TASK TO COMPLETE:
From the data, return each line holding the word "Datenschutz".
(INPUT FOR THIS TASK begins)
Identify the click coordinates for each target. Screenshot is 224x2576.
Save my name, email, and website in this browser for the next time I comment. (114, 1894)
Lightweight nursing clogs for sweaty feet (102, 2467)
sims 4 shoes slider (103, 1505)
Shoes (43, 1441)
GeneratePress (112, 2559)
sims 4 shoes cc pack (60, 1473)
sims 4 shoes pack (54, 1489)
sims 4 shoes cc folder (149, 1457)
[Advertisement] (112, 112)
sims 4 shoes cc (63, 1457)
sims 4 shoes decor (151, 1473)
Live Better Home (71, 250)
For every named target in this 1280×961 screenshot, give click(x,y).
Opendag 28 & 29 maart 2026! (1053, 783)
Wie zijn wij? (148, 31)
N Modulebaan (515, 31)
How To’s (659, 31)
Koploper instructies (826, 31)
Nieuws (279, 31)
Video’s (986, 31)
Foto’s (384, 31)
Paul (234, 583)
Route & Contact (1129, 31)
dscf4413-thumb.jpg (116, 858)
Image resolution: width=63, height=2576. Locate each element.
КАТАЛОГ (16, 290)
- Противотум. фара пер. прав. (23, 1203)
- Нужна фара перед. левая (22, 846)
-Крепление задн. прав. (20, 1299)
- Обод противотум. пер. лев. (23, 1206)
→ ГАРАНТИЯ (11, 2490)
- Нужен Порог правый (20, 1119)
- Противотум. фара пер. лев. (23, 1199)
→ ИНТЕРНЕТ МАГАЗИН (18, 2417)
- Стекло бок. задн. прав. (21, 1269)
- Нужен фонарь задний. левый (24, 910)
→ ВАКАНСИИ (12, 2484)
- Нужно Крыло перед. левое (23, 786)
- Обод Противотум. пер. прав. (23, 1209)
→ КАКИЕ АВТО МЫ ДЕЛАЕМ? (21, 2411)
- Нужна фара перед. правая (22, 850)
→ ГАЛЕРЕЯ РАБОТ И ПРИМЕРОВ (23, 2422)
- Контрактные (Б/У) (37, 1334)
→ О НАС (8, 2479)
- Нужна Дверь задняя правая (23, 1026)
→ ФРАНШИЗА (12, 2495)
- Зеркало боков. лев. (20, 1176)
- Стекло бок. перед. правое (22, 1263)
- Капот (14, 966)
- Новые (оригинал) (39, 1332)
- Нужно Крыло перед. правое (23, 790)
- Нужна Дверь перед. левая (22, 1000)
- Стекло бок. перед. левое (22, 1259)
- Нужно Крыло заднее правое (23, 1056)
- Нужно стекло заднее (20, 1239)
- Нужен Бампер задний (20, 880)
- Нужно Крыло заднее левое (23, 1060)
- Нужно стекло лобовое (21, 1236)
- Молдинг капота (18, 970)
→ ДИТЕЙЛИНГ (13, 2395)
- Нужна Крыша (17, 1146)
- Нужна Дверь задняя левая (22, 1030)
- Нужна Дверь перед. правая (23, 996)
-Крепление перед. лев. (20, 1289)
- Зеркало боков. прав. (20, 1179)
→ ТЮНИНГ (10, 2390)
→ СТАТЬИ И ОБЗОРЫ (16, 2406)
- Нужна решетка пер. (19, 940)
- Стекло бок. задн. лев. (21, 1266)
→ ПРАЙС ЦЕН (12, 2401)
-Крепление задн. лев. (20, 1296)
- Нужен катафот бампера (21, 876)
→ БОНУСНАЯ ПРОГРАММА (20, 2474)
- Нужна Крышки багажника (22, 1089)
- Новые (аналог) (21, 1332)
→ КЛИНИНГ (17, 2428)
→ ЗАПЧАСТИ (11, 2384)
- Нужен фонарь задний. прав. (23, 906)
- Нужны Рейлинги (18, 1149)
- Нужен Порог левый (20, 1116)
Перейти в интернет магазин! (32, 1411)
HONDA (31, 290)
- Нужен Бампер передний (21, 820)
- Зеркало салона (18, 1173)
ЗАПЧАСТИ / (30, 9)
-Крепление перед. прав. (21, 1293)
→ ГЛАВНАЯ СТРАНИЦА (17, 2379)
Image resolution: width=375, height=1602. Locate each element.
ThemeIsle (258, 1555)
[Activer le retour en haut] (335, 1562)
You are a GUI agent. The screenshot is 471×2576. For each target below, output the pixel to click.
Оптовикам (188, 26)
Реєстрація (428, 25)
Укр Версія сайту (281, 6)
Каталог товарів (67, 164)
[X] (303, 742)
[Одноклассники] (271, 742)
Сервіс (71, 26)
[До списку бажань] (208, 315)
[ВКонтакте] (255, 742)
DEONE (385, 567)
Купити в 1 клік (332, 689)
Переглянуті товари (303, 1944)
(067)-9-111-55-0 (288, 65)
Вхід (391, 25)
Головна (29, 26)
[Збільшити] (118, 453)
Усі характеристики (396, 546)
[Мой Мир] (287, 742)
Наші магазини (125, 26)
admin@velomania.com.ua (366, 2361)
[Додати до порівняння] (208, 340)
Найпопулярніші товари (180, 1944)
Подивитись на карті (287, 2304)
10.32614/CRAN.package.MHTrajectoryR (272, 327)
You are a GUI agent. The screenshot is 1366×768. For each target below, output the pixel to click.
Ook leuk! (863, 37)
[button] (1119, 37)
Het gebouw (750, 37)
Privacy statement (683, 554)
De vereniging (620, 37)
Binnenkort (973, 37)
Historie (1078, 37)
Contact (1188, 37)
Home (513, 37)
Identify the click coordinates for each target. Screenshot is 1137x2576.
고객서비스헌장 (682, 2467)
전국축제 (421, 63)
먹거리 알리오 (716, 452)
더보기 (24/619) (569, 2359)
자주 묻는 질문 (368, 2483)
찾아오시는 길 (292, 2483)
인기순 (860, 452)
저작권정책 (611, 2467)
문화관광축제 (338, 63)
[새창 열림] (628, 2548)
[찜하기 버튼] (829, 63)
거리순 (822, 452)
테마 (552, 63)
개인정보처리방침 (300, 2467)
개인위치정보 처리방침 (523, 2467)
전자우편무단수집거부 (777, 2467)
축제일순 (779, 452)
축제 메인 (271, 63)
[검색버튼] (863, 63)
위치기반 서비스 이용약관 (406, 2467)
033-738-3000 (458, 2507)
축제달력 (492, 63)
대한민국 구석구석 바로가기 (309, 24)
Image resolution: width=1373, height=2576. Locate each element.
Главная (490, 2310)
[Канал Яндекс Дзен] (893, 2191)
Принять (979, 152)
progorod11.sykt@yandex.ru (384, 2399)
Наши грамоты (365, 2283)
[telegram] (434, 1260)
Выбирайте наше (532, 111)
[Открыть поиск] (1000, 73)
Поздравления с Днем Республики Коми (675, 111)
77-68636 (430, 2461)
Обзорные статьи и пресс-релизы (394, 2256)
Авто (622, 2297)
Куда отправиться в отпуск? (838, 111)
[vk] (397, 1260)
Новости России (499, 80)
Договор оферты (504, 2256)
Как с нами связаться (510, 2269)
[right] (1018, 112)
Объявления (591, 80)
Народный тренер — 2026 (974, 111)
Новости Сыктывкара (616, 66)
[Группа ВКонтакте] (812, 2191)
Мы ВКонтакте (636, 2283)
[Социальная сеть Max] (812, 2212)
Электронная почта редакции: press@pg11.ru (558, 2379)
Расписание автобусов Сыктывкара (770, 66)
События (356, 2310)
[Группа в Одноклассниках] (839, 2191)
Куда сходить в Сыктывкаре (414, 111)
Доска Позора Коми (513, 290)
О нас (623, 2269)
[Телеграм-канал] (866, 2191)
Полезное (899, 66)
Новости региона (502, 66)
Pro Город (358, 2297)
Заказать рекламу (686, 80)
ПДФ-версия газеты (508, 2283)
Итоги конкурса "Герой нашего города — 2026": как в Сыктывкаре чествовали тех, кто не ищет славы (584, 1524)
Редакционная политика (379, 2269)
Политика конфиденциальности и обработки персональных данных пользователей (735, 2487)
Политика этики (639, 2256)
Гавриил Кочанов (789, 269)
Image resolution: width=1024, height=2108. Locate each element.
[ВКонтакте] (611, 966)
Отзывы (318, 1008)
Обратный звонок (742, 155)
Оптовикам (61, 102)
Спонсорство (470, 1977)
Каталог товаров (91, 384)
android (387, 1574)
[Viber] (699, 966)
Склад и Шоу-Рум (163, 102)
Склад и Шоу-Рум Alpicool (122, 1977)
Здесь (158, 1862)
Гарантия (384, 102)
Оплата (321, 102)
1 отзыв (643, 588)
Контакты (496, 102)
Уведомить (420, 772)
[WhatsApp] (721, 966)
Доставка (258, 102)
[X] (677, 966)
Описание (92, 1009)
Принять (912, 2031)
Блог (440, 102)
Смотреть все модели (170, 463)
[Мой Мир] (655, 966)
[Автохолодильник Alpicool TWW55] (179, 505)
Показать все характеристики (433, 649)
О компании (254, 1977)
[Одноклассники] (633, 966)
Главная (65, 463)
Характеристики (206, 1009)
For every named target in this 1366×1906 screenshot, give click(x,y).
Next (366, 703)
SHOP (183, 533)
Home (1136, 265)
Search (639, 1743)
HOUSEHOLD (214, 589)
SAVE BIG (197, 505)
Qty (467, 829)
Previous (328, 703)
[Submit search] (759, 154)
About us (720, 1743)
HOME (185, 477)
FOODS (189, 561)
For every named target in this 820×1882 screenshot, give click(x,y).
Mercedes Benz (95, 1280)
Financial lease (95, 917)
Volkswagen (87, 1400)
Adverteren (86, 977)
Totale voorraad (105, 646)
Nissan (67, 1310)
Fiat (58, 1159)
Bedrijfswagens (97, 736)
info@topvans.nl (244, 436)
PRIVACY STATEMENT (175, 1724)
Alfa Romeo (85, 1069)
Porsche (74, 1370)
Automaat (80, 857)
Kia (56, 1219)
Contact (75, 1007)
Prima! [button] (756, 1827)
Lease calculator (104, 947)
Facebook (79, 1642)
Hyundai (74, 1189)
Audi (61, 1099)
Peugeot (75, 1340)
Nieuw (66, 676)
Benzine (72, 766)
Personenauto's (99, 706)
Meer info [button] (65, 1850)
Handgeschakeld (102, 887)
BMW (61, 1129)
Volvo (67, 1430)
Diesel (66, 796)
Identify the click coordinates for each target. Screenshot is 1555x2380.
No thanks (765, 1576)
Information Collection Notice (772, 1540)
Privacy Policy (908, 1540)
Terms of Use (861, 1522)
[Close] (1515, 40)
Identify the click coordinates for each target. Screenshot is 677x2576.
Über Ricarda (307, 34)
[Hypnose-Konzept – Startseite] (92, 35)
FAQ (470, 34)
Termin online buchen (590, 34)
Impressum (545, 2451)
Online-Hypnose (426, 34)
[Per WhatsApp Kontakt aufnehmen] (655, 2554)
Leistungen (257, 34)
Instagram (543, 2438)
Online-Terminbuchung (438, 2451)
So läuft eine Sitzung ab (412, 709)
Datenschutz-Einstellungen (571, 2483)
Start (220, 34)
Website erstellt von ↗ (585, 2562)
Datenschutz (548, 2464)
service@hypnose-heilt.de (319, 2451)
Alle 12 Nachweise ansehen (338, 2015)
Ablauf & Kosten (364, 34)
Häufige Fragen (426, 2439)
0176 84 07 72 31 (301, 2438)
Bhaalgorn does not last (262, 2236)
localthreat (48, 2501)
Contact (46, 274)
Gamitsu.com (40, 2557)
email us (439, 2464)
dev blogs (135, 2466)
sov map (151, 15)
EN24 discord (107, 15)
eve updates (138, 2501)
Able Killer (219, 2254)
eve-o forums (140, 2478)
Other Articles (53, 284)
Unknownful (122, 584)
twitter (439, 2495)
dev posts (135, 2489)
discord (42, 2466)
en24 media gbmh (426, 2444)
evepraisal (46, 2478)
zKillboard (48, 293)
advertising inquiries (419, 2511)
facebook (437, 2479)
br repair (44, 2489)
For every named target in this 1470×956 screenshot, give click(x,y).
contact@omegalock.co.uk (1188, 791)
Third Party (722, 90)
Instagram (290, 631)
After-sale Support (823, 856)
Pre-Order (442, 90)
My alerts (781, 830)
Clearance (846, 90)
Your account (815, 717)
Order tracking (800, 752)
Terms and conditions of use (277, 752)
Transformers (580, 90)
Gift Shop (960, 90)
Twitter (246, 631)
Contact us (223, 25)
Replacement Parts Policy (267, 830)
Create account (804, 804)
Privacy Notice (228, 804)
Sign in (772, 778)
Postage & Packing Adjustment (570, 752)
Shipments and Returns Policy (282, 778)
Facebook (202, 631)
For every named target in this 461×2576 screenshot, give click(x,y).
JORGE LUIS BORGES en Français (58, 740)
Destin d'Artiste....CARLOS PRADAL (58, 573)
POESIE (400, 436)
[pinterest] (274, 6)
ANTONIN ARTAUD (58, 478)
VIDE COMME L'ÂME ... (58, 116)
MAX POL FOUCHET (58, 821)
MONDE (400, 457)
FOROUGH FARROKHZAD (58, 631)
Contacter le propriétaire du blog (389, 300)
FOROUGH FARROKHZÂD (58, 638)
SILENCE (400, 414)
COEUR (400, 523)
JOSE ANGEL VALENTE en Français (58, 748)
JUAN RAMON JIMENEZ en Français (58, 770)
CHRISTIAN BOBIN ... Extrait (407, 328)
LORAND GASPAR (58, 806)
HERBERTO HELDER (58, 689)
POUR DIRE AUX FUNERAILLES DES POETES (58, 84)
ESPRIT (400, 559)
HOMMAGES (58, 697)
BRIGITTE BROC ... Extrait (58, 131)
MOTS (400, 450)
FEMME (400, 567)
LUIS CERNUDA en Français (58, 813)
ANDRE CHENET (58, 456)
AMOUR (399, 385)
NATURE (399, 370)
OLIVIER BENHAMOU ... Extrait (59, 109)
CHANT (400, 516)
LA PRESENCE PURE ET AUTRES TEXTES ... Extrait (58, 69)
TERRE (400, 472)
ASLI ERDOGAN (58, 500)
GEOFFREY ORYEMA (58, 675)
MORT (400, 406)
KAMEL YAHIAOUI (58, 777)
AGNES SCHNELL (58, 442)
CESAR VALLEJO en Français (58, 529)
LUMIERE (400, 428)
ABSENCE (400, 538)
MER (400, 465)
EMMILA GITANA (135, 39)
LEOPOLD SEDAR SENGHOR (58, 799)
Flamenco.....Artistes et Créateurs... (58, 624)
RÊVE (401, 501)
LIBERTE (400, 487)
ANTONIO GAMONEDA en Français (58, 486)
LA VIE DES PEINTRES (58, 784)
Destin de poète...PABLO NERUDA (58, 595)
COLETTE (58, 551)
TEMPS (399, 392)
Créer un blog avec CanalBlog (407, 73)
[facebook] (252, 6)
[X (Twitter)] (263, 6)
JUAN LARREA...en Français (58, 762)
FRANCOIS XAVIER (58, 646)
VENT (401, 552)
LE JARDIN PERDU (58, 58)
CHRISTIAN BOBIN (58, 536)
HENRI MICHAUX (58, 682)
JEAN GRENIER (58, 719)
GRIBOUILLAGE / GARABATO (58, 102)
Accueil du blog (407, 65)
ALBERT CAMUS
(INPUT FOR THIS TASK ends)
RESULT OF THIS EXERCISE:
Datenschutz-Einstellungen (571, 2483)
Datenschutz (548, 2464)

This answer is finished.